▶ _The exercise_:
Duplicate the rows below without changes, from the line containing "Open the 搜索(S) menu" through the line containing "click(x=500, y=771)", both included.

▶ _Material for the task_:
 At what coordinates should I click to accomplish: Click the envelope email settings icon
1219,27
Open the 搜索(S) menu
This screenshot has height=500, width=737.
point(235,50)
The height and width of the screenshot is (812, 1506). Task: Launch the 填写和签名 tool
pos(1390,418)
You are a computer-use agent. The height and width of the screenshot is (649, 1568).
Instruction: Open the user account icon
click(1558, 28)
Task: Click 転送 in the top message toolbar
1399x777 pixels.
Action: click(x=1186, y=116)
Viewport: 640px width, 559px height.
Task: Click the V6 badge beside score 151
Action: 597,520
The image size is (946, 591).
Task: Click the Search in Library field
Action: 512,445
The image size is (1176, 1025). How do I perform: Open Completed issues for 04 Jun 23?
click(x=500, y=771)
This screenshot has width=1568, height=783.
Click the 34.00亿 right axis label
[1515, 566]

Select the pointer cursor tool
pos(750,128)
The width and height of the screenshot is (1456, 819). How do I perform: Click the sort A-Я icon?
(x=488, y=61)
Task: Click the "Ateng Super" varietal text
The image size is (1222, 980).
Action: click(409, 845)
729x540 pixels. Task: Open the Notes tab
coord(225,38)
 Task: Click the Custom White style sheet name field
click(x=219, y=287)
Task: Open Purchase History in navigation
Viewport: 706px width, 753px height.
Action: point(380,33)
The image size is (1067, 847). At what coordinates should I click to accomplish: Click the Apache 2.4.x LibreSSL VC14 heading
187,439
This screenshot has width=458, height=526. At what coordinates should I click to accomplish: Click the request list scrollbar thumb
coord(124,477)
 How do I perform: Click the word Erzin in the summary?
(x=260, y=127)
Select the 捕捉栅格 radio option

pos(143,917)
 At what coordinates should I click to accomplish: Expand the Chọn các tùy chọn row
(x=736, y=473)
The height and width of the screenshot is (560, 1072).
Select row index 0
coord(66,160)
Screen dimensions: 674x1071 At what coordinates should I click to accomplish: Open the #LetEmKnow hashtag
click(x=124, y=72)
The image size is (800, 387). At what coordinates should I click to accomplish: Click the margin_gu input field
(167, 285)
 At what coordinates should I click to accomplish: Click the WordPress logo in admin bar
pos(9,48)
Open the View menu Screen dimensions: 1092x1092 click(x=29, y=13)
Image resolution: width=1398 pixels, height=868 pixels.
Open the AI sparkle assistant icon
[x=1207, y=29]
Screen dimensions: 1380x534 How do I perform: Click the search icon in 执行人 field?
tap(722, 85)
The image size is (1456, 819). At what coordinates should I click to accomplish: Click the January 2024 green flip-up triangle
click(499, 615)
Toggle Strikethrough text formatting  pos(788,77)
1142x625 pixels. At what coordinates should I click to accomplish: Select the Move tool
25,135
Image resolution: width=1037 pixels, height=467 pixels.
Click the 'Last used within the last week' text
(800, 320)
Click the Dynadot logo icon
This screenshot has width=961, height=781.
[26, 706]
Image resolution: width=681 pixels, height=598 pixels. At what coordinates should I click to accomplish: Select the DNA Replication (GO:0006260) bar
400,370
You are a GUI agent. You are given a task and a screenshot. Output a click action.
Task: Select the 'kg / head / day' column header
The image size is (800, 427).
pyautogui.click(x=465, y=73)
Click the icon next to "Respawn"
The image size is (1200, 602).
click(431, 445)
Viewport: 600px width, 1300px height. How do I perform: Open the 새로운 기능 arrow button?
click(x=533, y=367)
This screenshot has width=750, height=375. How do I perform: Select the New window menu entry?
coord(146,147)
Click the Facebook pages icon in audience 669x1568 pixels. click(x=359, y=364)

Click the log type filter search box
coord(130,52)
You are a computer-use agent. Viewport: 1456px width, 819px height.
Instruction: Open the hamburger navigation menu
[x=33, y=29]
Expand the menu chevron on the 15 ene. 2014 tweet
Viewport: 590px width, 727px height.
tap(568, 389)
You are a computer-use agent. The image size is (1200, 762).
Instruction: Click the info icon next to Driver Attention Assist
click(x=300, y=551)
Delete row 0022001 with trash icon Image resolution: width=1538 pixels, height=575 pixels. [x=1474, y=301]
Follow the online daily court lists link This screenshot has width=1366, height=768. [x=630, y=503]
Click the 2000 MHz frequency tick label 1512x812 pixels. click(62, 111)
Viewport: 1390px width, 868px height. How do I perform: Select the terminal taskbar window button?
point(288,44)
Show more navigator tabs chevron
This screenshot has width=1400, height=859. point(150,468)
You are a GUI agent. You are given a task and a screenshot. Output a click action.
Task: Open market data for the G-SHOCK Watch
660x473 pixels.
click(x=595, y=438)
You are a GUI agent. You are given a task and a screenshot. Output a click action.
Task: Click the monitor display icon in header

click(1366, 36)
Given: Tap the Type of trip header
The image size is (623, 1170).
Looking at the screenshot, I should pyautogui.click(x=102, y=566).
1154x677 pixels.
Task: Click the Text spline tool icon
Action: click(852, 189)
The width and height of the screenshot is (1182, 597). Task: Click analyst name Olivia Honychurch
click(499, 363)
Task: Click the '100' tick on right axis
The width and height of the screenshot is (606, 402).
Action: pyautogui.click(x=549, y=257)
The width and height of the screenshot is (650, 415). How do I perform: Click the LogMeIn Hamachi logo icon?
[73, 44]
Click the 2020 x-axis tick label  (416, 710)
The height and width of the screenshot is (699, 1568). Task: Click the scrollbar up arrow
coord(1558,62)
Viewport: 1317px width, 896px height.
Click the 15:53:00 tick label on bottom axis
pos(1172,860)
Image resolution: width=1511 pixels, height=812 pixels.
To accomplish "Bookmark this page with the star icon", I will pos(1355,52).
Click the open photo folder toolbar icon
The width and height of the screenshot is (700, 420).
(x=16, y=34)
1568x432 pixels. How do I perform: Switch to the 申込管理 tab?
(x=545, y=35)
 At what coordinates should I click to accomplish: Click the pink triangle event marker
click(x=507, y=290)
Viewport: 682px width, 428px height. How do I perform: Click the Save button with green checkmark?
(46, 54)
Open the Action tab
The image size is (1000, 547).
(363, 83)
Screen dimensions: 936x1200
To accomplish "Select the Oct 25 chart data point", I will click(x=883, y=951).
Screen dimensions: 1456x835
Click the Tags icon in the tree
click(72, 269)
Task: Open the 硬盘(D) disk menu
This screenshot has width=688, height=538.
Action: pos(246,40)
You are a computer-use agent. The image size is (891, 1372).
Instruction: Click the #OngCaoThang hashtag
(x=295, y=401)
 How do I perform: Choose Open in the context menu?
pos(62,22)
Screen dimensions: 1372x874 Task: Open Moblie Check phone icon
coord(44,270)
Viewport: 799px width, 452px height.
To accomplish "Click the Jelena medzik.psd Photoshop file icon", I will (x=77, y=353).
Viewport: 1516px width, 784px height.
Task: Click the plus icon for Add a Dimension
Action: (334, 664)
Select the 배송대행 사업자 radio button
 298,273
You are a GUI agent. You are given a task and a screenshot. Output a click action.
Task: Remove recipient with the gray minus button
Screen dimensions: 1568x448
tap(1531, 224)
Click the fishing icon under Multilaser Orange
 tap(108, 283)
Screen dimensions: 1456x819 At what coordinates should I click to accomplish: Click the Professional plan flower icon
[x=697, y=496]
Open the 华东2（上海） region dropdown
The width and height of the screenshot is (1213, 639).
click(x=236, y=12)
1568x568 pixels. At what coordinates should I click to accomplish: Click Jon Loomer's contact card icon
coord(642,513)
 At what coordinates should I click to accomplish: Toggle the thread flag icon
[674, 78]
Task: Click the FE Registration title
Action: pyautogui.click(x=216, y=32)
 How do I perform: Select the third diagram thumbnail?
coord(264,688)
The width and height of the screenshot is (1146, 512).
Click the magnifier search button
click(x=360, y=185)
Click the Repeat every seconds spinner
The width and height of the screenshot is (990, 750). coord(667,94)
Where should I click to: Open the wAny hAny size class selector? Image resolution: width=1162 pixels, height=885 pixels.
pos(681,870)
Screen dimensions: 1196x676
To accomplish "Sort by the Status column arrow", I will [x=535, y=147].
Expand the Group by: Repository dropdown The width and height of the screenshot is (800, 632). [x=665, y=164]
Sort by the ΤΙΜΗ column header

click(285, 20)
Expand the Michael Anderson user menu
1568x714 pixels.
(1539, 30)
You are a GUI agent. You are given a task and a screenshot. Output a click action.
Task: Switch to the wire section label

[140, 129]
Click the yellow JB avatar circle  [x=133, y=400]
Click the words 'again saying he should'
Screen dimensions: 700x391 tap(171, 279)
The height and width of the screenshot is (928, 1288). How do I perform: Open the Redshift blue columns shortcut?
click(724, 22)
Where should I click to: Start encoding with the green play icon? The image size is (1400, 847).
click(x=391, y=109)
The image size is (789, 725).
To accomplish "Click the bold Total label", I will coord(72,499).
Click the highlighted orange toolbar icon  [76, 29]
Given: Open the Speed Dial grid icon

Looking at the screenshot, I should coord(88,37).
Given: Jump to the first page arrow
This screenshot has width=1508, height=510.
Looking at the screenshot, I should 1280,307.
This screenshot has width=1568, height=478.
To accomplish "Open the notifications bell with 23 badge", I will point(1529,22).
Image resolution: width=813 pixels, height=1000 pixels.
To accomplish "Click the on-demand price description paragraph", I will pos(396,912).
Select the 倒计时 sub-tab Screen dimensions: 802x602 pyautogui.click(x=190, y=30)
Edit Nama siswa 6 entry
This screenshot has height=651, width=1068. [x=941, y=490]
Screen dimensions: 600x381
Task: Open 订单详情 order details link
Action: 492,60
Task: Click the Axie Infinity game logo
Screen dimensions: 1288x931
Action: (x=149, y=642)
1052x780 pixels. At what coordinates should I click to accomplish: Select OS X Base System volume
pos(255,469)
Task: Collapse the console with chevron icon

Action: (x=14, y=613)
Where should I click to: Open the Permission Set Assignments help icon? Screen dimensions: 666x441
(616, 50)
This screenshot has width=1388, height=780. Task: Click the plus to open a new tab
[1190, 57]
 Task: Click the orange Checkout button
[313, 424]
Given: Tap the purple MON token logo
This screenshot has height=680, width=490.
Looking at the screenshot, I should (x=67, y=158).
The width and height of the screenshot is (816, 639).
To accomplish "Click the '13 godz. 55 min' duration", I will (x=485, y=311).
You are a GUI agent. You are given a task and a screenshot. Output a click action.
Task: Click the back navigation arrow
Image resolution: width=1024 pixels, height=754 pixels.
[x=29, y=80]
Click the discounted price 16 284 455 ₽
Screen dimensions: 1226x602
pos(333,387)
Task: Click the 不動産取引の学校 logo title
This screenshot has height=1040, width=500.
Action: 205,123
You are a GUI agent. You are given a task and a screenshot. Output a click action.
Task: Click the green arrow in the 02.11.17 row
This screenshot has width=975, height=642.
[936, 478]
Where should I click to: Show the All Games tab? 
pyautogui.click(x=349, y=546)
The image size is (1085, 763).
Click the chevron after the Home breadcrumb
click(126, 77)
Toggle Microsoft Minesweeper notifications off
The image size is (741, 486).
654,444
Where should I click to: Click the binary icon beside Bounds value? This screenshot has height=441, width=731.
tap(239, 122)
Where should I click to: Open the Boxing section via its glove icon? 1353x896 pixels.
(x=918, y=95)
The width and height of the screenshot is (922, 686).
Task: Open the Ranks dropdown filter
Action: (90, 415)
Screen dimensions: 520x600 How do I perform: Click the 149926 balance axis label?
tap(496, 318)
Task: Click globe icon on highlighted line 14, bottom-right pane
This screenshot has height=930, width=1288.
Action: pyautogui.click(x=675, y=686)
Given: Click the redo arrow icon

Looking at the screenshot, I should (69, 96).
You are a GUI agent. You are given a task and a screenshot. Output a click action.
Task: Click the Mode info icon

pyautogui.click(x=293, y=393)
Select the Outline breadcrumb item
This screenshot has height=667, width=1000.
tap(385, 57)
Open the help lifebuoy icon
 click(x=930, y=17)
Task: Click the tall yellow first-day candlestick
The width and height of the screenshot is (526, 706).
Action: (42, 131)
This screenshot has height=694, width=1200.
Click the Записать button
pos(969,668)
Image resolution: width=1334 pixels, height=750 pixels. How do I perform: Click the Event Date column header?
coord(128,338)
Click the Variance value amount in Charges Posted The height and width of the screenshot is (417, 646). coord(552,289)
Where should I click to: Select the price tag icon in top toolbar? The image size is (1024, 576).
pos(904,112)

▶ _Solution for this task_:
Open the 搜索(S) menu
This screenshot has height=500, width=737.
point(235,50)
The height and width of the screenshot is (812, 1506). Task: Launch the 填写和签名 tool
pos(1390,418)
You are a computer-use agent. The height and width of the screenshot is (649, 1568).
Instruction: Open the user account icon
click(1558, 28)
Task: Click 転送 in the top message toolbar
1399x777 pixels.
Action: click(x=1186, y=116)
Viewport: 640px width, 559px height.
Task: Click the V6 badge beside score 151
Action: 597,520
The image size is (946, 591).
Task: Click the Search in Library field
Action: 512,445
The image size is (1176, 1025). How do I perform: Open Completed issues for 04 Jun 23?
click(x=500, y=771)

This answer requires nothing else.